(Records from a data source)
..........
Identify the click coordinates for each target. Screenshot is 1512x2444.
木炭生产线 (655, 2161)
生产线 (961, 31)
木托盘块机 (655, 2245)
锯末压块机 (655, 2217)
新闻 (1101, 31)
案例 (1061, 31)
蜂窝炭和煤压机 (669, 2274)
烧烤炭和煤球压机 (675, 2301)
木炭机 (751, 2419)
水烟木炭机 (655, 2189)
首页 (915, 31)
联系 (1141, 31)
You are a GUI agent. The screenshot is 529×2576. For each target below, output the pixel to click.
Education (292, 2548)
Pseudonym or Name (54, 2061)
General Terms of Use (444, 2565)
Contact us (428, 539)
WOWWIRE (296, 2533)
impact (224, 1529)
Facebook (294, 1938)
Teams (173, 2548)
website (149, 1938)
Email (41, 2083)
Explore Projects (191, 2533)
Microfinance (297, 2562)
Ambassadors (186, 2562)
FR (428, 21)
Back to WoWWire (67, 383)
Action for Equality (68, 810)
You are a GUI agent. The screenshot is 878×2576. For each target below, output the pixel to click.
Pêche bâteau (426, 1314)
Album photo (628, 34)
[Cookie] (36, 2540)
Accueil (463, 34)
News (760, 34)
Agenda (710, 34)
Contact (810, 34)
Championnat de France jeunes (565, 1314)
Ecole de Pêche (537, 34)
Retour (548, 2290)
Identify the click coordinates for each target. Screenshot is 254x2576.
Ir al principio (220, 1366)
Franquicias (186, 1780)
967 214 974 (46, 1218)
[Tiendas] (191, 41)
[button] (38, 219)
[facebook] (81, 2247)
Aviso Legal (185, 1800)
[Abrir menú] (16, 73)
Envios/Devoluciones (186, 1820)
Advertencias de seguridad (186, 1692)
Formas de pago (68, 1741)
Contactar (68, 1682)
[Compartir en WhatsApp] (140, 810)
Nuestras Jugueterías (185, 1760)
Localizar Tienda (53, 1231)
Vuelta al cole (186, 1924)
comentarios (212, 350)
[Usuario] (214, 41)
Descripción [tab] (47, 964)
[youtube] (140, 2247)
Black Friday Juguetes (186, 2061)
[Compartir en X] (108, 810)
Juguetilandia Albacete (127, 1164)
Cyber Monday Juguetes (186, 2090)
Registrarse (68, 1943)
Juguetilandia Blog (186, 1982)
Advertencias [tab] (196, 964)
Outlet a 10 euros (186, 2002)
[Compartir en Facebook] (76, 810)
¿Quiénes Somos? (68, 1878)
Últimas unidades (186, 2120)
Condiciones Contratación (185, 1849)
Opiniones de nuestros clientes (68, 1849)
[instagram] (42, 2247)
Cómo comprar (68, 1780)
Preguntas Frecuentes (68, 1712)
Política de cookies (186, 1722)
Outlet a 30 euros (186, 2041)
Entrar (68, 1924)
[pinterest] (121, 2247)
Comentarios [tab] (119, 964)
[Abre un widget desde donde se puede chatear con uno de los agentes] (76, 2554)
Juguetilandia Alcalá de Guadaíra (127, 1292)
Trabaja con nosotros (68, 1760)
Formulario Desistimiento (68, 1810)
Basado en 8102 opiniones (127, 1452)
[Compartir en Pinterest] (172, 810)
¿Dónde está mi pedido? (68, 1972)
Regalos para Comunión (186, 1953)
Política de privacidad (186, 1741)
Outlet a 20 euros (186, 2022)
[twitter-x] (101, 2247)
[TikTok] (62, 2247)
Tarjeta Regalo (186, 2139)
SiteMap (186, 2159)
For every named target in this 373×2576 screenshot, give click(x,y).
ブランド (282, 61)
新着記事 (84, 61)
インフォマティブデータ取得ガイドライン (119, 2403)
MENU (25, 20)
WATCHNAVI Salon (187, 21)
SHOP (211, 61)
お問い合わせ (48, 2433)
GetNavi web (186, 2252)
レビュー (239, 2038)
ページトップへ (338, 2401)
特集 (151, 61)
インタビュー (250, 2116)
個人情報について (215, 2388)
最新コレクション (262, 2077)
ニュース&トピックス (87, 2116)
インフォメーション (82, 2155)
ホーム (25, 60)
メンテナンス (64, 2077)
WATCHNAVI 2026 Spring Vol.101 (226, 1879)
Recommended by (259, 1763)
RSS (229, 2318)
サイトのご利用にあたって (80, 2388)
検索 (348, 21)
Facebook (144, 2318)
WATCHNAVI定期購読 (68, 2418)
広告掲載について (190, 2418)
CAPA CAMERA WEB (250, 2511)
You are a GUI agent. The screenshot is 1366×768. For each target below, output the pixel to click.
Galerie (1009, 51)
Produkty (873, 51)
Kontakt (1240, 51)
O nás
..........
Figure out how many lines above hold "pixel", then give that number alone.

== TASK ANSWER ==
3